You can have the perfect fly in the perfect size and the perfect color, and a trout will refuse it if the presentation is wrong. Dry fly fishing is not about the fly. It is about how the fly moves — or more precisely, how it does not move.
The Dead Drift Is Non-Negotiable
A natural insect floating on the surface does not skate, swing, or drag across the current. It sits motionless on the film and drifts wherever the water takes it. Your fly needs to do the same thing. The moment your fly starts moving at a different speed or angle than the water around it, you have drag — and the fish knows it.
Drag can be obvious (your fly skating across the surface leaving a wake) or it can be micro-drag (a subtle pull that you cannot see but the trout can). Micro-drag kills more presentations than bad pattern selection ever will.
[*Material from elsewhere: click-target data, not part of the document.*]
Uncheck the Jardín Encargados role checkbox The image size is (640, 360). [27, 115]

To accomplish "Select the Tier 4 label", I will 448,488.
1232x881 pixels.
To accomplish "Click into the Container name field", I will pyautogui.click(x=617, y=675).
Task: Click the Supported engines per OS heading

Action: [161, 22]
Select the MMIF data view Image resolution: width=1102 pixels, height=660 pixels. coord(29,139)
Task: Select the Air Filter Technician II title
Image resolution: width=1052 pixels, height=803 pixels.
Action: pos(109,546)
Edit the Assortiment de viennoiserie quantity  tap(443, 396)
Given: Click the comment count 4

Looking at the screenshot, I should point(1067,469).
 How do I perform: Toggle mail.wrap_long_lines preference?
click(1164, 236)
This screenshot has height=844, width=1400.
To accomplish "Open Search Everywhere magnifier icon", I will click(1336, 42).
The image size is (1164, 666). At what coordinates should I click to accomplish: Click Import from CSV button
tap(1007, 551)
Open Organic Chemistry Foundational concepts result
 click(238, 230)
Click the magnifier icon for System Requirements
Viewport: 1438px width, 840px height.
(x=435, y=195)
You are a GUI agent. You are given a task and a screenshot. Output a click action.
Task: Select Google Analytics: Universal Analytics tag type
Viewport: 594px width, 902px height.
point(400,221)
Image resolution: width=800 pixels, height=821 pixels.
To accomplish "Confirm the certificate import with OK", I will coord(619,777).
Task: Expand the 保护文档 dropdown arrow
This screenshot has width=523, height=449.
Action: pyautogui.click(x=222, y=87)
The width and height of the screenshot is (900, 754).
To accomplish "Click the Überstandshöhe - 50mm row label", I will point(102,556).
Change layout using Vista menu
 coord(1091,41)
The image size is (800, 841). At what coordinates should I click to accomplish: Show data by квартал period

Mending Is the Most Important Skill You Are Not Practicing
A mend is a repositioning of your fly line on the water after the cast, designed to eliminate drag. The simplest form is an upstream mend — a gentle flip of the rod tip that throws a loop of line upstream, buying your fly more drag-free drift time.
The key is to mend before drag starts, not after. Watch your line as it lands. If you see a belly forming downstream of your fly, mend immediately. If you wait until you see the fly dragging, you are too late.
The First Cast Matters Most
When you spot a rising fish, your first cast is your best opportunity. The fish has not been spooked, your leader has not landed on the water near its position, and you have the element of surprise.
Plan the cast before you make it. Figure out your distance, pick your landing spot (two to three feet upstream of the rise), and account for the current. Then make one good cast rather than five hurried ones.
If the first cast does not produce a take, wait. Let the fish rise again. Confirm it is still feeding. Then adjust and try once more.
Leader Length Changes Everything
For spooky fish on clear water, go longer than you think you need. A 12-foot leader with a 5X or 6X tippet gives you more separation between the fly line and the fly. The trout sees the fly, not the line. On faster, broken water, you can get away with a 9-foot leader because the surface disturbance hides the connection.
Set the Hook Gently
When a trout takes a dry fly, there is an almost irresistible urge to rip the rod back and set the hook hard. Resist it. A firm lift of the rod tip is all you need. A violent hook set pulls the fly out of the fish's mouth and snaps light tippet. Lift, do not strike.